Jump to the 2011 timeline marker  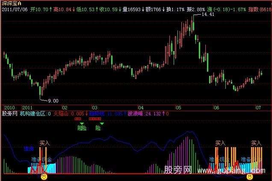[27, 107]
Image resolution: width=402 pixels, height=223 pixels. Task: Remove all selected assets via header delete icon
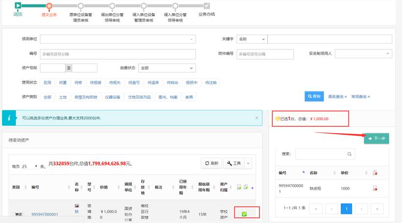point(375,173)
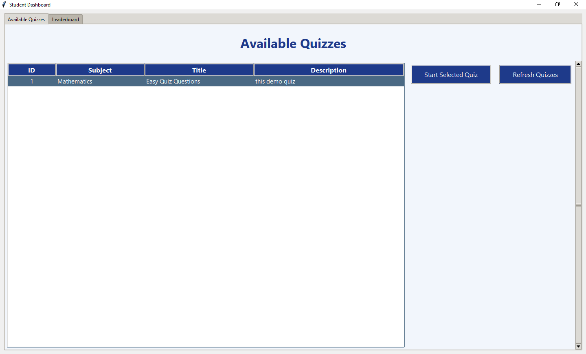Click the Subject column header

[100, 70]
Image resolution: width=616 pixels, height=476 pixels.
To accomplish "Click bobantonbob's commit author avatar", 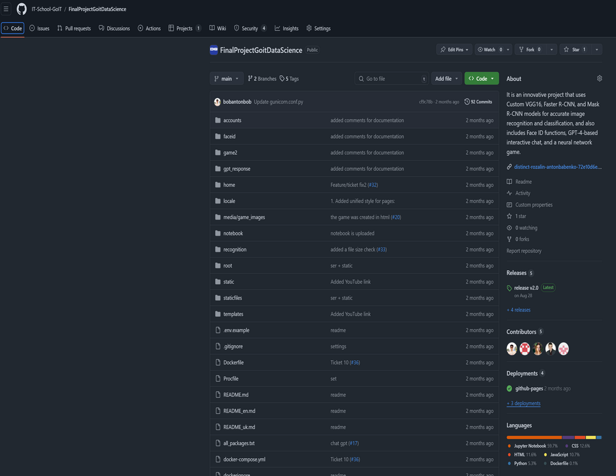I will point(217,102).
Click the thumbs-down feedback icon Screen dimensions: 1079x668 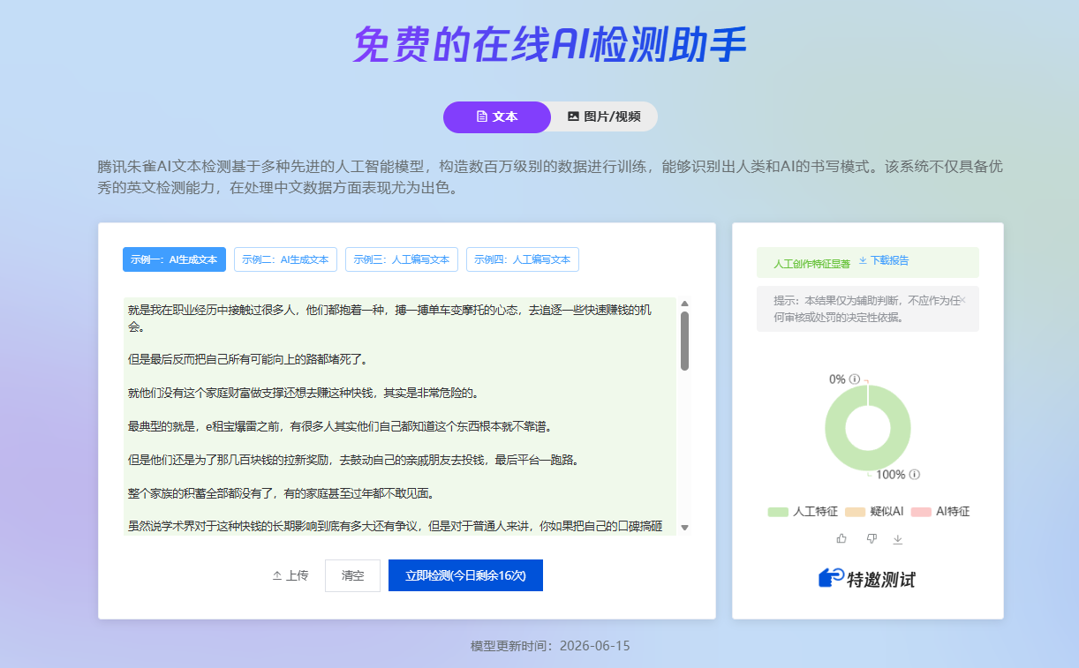871,538
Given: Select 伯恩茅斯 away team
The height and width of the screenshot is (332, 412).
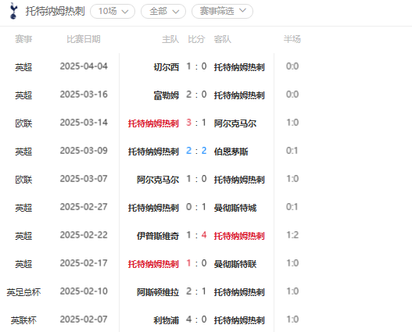Looking at the screenshot, I should point(231,152).
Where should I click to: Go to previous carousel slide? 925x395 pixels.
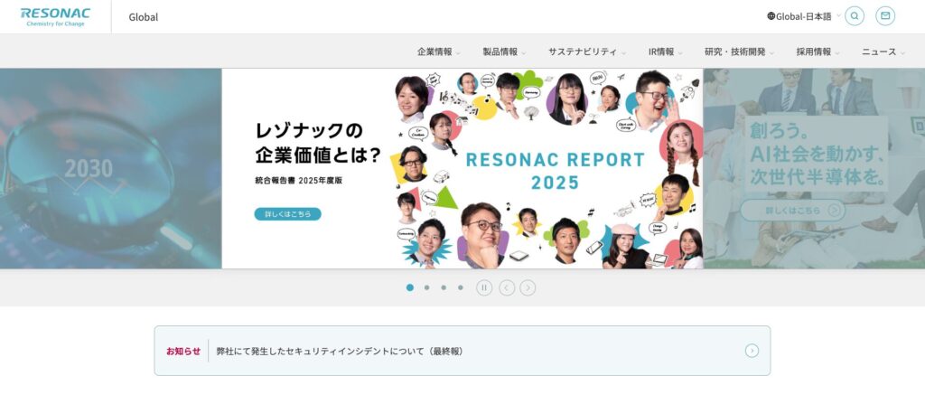(507, 287)
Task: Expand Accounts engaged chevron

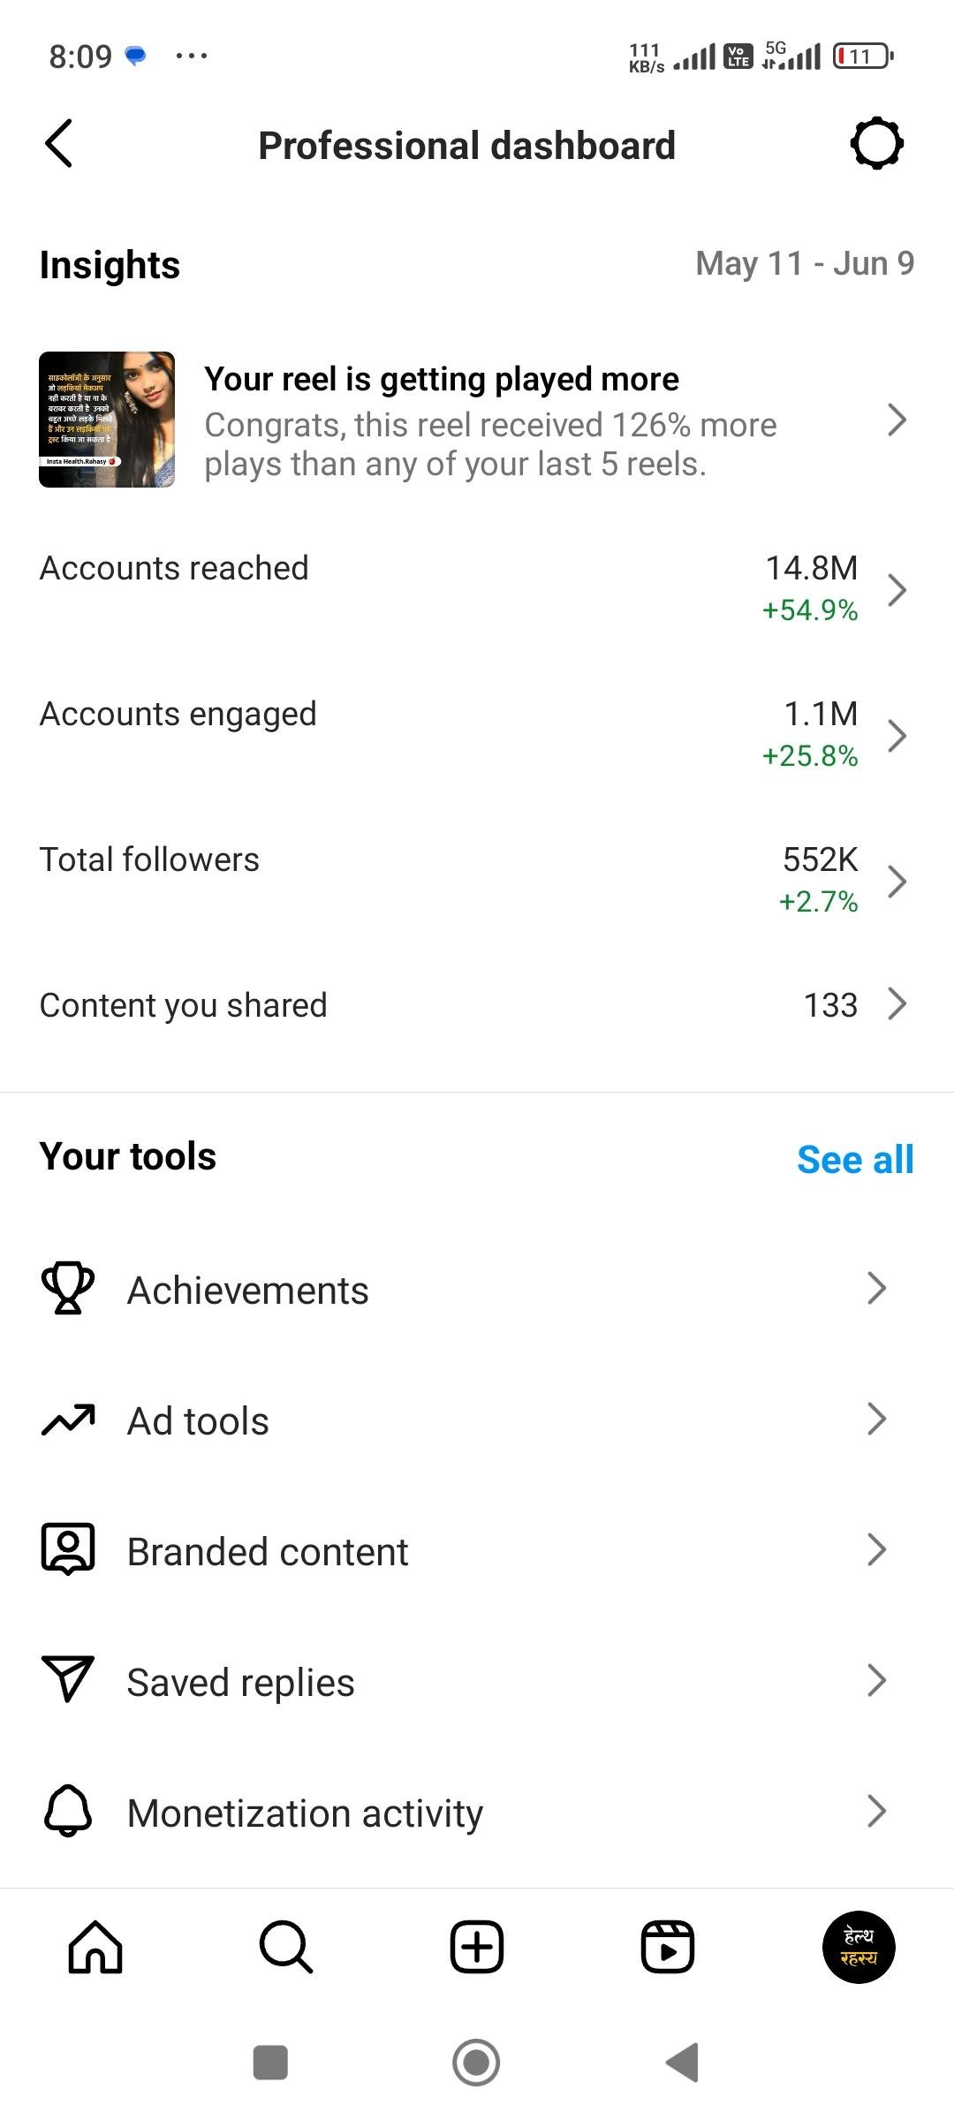Action: [897, 736]
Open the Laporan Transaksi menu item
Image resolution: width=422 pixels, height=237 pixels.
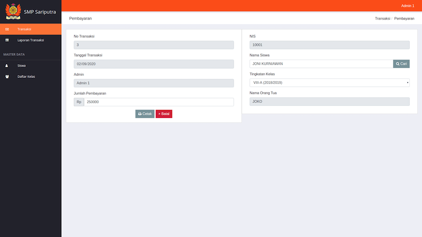click(x=31, y=40)
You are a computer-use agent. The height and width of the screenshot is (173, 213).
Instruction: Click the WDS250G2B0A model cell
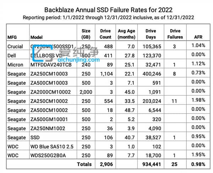(48, 156)
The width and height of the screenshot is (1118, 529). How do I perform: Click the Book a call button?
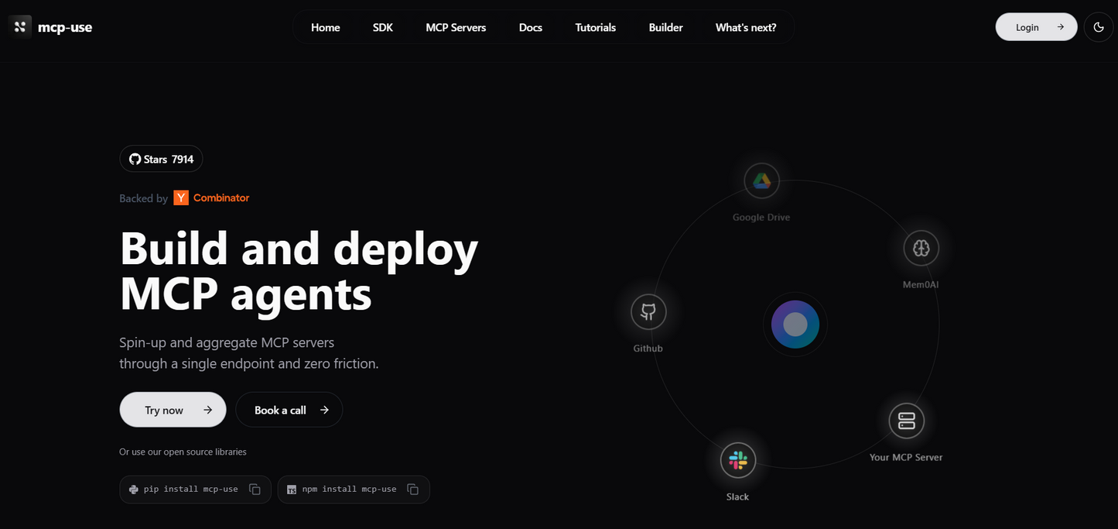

** Problem requirements **
Copy the final stretch of lines, starting at the one that holds "Task: Expand Accounts engaged chevron" and ending at the last line of the data, exactly; omit pictures.

** Solution **
Task: Expand Accounts engaged chevron

Action: [897, 736]
Open the Laporan Transaksi menu item
Image resolution: width=422 pixels, height=237 pixels.
click(x=31, y=40)
You are a computer-use agent. The height and width of the screenshot is (173, 213).
Instruction: Click the WDS250G2B0A model cell
(48, 156)
The width and height of the screenshot is (1118, 529). How do I perform: Click the Book a call button?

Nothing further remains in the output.